One way of doing it would be to use diodes since they have logarithmic properties.
We also know that \$P=V^2/R\$, and we also know that R will be constant (just a resistor, right?), then we can normalize our expression along these lines, \$R=1Ω\$.
This means that we can go further with this expression:
$$
\begin{align}
P&=V^2/1Ω\\
P&=V^2\\
\sqrt P&=V\\
P^{1/2}&=V\\
e^{\ln(P^{1/2})}&=V\\
e^{\ln(P)/2}&=V\\
e^{(\ln(1)+\ln(P))/2}&=V\\
\\\text{Rename variables..}\\
V_{out}&=e^{(\ln(1)+\ln(V_{ref}))/2}\
\end{align}
$$
Alright, we can go between \$e^x\$ and \$\ln(x)\$ with diodes, resistors and op-amps.
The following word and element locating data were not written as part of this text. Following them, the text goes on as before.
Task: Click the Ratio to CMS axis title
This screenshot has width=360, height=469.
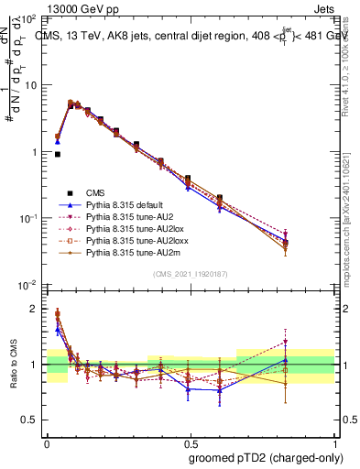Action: [x=13, y=365]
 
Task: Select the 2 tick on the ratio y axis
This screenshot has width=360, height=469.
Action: [x=36, y=309]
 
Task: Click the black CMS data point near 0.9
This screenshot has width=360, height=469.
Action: [x=57, y=155]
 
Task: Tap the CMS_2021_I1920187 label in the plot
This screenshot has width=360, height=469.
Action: [x=190, y=275]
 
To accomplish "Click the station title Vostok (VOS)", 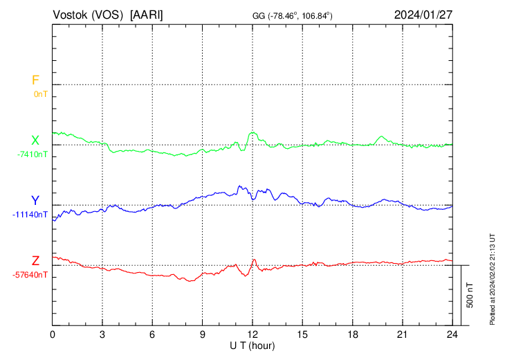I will pyautogui.click(x=88, y=15).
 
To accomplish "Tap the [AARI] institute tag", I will pyautogui.click(x=147, y=15).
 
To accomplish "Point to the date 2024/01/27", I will pyautogui.click(x=423, y=15).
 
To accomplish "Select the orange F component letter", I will pyautogui.click(x=35, y=80).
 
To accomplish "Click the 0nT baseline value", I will pyautogui.click(x=41, y=93).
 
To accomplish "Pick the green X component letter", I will pyautogui.click(x=35, y=141).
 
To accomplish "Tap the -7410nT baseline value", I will pyautogui.click(x=33, y=154).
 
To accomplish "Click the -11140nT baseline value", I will pyautogui.click(x=30, y=215).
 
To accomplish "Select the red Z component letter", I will pyautogui.click(x=35, y=261).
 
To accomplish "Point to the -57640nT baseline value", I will pyautogui.click(x=30, y=275).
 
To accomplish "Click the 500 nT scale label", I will pyautogui.click(x=470, y=295).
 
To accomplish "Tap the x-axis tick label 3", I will pyautogui.click(x=102, y=334).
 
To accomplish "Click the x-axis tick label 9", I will pyautogui.click(x=203, y=334).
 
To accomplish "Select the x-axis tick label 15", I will pyautogui.click(x=302, y=334).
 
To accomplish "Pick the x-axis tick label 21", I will pyautogui.click(x=402, y=334).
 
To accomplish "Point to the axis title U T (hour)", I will pyautogui.click(x=252, y=345).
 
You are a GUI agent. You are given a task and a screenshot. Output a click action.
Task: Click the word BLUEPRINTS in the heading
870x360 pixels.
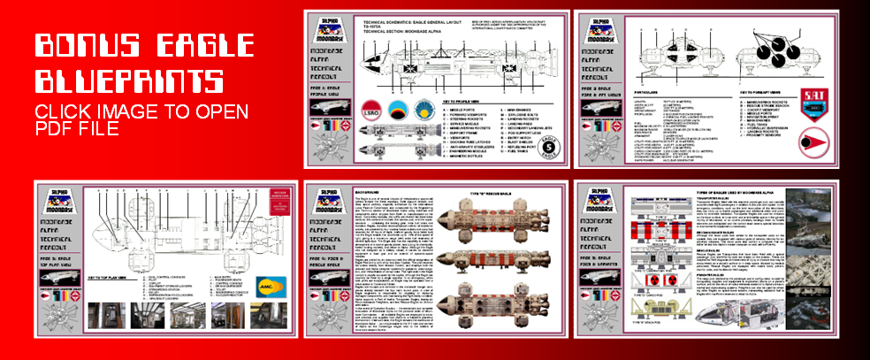[x=127, y=81]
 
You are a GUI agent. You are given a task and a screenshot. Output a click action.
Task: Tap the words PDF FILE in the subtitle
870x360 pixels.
[x=76, y=130]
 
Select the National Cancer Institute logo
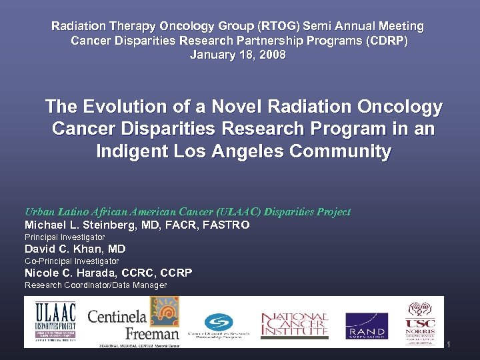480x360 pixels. click(x=294, y=324)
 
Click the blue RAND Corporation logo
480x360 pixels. click(x=366, y=325)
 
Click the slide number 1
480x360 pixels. click(x=449, y=345)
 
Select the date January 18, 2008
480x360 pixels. click(x=237, y=55)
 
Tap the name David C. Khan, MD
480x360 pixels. click(x=75, y=249)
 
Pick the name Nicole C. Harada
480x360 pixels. click(x=70, y=273)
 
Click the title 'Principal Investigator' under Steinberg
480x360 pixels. click(x=65, y=237)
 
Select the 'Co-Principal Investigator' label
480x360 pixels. click(x=71, y=261)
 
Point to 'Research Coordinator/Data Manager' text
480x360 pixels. click(x=95, y=285)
I want to keep this answer short and concise, so rather than going in to how everything works I will show you the end result with voltages and you will hopefully be able to see how and why everything works.
Here's the link in case you want to mess around, say... change the number 3. Just scroll with your mouse button when it is over the number, or go to the right hand side and change the red "Voltage" slider.
The problem with this setup is the fact that the diodes have to be matched, well, you can always do some compensating with some resistors.. so it's not impossible, but it can be done purely in the analog domain.